Pour Le Renard, chanté par deux ténors et deux barytons aux couleurs vocales tout autant pittoresques, cinq acrobates - on découvrira leur impressionnante musculature au salut final - vêtus de masques finement ciselés recréent un saisissant jeu d’illusions avec leur corps intégral projeté depuis l’arrière de l’écran blanc.
C’est un étonnement permanent, et l’esprit même ne peut s’empêcher de déconstruire l’image pour comprendre comment elle a été formée.

Nul doute que cette féérie mériterait d’être offerte à une salle remplie exclusivement d’enfants, car elle réunit toutes les conditions pour que germent l’amour du chant, de la musique et, plus largement, du spectacle vivant dans le cœur de la jeunesse.

Anna Gorbachyova (Le Rossignol)

Anna Gorbachyova (Le Rossignol)

Mais l’émerveillement n’est pas fini.
La seconde partie est dédiée au Rossignol, œuvre véritablement opératique composée d’après le conte Le Rossignol et l’Empereur de Chine d’Hans Christian Andersen.
L’orchestre, beaucoup plus important, est repoussé en arrière scène, un arbre repose sur un des balconnets et se penche sur l’eau du bassin qui sera le lieu principal de toute l’action.
Puis, les chanteurs et animateurs arrivent dans l’eau en poussant les embarcations guidées par des marionnettes expressives, finement détaillées, et toute l’histoire est ainsi racontée avec une poésie, une saturation de couleurs et un mélange magnifique de personnages réels et symboliques.

Le Pêcheur (Lothar Odinius)

Le Pêcheur (Lothar Odinius)

L’héroïne est évidemment Anna Gorbachyova, une interprète angélique au timbre boisé, mais également brillante colorature, joliment lumineuse et qui respire de désirs de vie.

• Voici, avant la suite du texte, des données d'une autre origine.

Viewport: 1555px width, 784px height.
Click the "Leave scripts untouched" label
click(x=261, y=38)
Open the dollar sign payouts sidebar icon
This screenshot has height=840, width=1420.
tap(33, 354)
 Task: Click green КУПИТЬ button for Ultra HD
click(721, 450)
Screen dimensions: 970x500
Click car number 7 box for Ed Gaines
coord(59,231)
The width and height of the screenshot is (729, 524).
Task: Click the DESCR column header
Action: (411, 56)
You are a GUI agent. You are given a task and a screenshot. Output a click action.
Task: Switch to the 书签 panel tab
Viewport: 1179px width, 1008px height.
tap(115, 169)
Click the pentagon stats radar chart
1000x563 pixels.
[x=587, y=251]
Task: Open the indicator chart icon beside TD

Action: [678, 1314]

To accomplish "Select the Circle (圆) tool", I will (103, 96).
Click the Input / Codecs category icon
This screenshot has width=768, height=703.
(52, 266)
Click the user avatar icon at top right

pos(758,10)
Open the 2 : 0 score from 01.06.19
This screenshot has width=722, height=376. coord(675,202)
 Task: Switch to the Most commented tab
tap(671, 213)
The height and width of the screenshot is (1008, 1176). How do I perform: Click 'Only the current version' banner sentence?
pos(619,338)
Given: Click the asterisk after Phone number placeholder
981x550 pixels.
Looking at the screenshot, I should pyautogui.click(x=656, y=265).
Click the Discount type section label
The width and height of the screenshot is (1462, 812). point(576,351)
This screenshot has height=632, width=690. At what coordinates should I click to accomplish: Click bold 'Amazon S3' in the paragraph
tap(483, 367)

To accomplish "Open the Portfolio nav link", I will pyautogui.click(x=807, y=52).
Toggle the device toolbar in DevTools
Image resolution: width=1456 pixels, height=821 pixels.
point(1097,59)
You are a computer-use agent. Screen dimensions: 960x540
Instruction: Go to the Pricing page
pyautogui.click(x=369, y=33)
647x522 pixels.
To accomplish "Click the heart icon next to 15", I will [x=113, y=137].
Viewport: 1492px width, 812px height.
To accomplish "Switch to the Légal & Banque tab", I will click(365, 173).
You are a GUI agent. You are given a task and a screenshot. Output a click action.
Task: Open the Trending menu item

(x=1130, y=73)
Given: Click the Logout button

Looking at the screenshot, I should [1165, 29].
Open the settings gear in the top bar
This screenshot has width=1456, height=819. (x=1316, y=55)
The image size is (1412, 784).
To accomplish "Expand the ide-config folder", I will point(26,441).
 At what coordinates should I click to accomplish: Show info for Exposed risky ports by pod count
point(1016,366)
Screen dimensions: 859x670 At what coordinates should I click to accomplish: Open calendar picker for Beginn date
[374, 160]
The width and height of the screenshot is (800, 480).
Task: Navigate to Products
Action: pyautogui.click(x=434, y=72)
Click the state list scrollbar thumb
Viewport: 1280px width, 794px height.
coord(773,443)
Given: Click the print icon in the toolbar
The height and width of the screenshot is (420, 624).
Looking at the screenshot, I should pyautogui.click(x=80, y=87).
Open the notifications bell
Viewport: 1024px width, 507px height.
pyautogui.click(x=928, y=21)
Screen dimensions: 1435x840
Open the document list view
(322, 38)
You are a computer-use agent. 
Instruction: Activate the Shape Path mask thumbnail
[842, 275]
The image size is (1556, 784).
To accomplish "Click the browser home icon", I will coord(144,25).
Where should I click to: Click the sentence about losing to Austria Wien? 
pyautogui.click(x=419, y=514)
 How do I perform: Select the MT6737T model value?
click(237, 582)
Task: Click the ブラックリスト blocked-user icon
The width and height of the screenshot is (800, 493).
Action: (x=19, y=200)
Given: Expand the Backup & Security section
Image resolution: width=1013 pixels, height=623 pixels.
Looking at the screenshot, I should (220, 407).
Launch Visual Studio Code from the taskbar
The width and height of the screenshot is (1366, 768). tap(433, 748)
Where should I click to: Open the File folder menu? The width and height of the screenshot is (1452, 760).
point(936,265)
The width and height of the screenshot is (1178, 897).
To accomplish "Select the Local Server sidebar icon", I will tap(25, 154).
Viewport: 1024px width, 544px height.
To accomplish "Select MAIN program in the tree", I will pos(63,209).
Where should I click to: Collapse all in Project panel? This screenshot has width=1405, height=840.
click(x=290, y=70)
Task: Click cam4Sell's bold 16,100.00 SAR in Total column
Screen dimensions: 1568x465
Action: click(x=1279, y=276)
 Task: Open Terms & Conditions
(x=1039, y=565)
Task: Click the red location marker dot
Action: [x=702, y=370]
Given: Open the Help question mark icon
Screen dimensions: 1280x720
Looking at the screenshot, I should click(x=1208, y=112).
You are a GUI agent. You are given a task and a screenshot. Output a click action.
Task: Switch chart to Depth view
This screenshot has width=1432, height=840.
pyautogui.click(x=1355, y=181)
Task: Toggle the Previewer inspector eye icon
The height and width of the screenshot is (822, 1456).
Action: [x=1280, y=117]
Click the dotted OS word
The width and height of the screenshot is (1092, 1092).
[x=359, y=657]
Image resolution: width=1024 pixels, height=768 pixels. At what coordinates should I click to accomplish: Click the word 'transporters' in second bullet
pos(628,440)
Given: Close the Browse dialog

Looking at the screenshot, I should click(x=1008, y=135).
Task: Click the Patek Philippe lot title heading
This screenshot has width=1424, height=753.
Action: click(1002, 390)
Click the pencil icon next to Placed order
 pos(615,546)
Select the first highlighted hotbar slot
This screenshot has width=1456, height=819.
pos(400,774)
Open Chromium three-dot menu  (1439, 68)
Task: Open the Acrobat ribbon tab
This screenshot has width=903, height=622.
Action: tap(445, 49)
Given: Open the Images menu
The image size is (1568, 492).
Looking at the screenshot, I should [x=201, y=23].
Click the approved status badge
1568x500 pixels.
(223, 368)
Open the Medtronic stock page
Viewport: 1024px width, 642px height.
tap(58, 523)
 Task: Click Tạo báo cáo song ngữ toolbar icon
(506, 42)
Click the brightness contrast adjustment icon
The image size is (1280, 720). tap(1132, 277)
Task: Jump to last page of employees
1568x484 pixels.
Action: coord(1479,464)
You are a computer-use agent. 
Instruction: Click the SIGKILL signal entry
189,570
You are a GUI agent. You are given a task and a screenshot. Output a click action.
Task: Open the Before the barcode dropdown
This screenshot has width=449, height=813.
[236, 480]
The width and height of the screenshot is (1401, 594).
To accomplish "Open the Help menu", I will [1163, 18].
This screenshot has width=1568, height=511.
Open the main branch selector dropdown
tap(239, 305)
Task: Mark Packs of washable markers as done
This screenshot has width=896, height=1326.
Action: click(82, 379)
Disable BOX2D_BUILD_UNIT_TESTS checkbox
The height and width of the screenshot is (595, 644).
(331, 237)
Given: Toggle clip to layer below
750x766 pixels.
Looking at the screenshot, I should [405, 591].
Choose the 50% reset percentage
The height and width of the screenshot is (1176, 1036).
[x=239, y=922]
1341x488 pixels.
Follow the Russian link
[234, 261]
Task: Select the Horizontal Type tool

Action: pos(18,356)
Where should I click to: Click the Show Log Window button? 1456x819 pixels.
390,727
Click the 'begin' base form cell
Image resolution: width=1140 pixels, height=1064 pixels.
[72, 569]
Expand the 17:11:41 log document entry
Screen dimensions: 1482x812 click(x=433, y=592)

La scénographie nocturne est superbe, avec des zones d’ombres et d’autres comme éclairées par la pleine Lune, les costumes du chœurs - la cour de l’Empereur - sont éblouissants, et tous ces chanteurs ont une belle homogénéité vocale et une projection adaptée à l‘intimité de la salle.

Peut être, un jour, le Théâtre des Champs Elysées, lieu lié intrinsèquement au génie de Stravinsky, aura-t-il l’occasion de l’accueillir.

Anna Gorbachyova (Le Rossignol)

Anna Gorbachyova (Le Rossignol)

Du fait de l’absence de réflecteurs acoustiques, le détail des sonorités de l’orchestre, dirigé avec beaucoup de souplesse par Aléjo Perez, a paru un peu tassé dans la masse sonore, mais il faut vraiment chercher à se détacher de l’unité d’ensemble pour y faire attention.